── PROVIDED DATA
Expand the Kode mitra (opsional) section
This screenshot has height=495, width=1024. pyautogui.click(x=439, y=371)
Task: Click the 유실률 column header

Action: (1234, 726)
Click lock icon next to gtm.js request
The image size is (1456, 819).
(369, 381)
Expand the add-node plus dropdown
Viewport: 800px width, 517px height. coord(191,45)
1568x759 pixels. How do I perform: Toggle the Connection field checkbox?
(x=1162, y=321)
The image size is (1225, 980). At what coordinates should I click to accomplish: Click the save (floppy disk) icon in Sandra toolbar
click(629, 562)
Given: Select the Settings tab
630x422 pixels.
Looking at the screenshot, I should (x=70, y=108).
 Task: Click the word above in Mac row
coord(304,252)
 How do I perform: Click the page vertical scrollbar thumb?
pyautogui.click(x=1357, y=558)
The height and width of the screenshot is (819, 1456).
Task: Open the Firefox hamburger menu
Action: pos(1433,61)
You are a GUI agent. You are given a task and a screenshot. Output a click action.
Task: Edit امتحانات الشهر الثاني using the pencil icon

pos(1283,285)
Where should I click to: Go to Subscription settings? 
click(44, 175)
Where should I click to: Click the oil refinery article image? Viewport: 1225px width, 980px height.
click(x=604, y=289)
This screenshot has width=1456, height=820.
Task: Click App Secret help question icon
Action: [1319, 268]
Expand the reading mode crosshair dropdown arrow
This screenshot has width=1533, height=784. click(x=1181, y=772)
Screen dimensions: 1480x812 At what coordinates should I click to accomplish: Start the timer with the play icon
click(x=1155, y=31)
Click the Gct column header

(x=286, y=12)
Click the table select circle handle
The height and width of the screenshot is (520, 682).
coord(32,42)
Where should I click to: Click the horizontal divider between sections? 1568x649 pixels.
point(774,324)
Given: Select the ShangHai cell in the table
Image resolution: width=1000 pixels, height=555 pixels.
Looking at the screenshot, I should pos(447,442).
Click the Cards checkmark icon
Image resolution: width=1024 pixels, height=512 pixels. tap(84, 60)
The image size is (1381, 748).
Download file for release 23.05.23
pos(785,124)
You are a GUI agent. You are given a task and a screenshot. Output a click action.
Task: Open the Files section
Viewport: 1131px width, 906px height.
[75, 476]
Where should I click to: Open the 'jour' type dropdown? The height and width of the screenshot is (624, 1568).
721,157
────
- _REQUEST_: Rewrite all of the data above, replacing every "Where should I click to" with "Where do I click to" and leaving everything else unchanged.

- _THE RESPONSE_:
Expand the Kode mitra (opsional) section
This screenshot has height=495, width=1024. pyautogui.click(x=439, y=371)
Task: Click the 유실률 column header

Action: (1234, 726)
Click lock icon next to gtm.js request
The image size is (1456, 819).
(369, 381)
Expand the add-node plus dropdown
Viewport: 800px width, 517px height. coord(191,45)
1568x759 pixels. How do I perform: Toggle the Connection field checkbox?
(x=1162, y=321)
The image size is (1225, 980). At what coordinates should I click to accomplish: Click the save (floppy disk) icon in Sandra toolbar
click(629, 562)
Given: Select the Settings tab
630x422 pixels.
Looking at the screenshot, I should (x=70, y=108).
 Task: Click the word above in Mac row
coord(304,252)
 How do I perform: Click the page vertical scrollbar thumb?
pyautogui.click(x=1357, y=558)
The height and width of the screenshot is (819, 1456).
Task: Open the Firefox hamburger menu
Action: pos(1433,61)
You are a GUI agent. You are given a task and a screenshot. Output a click action.
Task: Edit امتحانات الشهر الثاني using the pencil icon

pos(1283,285)
Where do I click to: Go to Subscription settings? 
click(44, 175)
Where do I click to: Click the oil refinery article image? Viewport: 1225px width, 980px height.
click(x=604, y=289)
This screenshot has width=1456, height=820.
Task: Click App Secret help question icon
Action: [1319, 268]
Expand the reading mode crosshair dropdown arrow
This screenshot has width=1533, height=784. click(x=1181, y=772)
Screen dimensions: 1480x812 At what coordinates should I click to accomplish: Start the timer with the play icon
click(x=1155, y=31)
Click the Gct column header

(x=286, y=12)
Click the table select circle handle
The height and width of the screenshot is (520, 682).
coord(32,42)
Where do I click to: Click the horizontal divider between sections? 1568x649 pixels.
point(774,324)
Given: Select the ShangHai cell in the table
Image resolution: width=1000 pixels, height=555 pixels.
Looking at the screenshot, I should pos(447,442).
Click the Cards checkmark icon
Image resolution: width=1024 pixels, height=512 pixels. tap(84, 60)
The image size is (1381, 748).
Download file for release 23.05.23
pos(785,124)
You are a GUI agent. You are given a task and a screenshot. Output a click action.
Task: Open the Files section
Viewport: 1131px width, 906px height.
[75, 476]
Where do I click to: Open the 'jour' type dropdown? The height and width of the screenshot is (624, 1568).
721,157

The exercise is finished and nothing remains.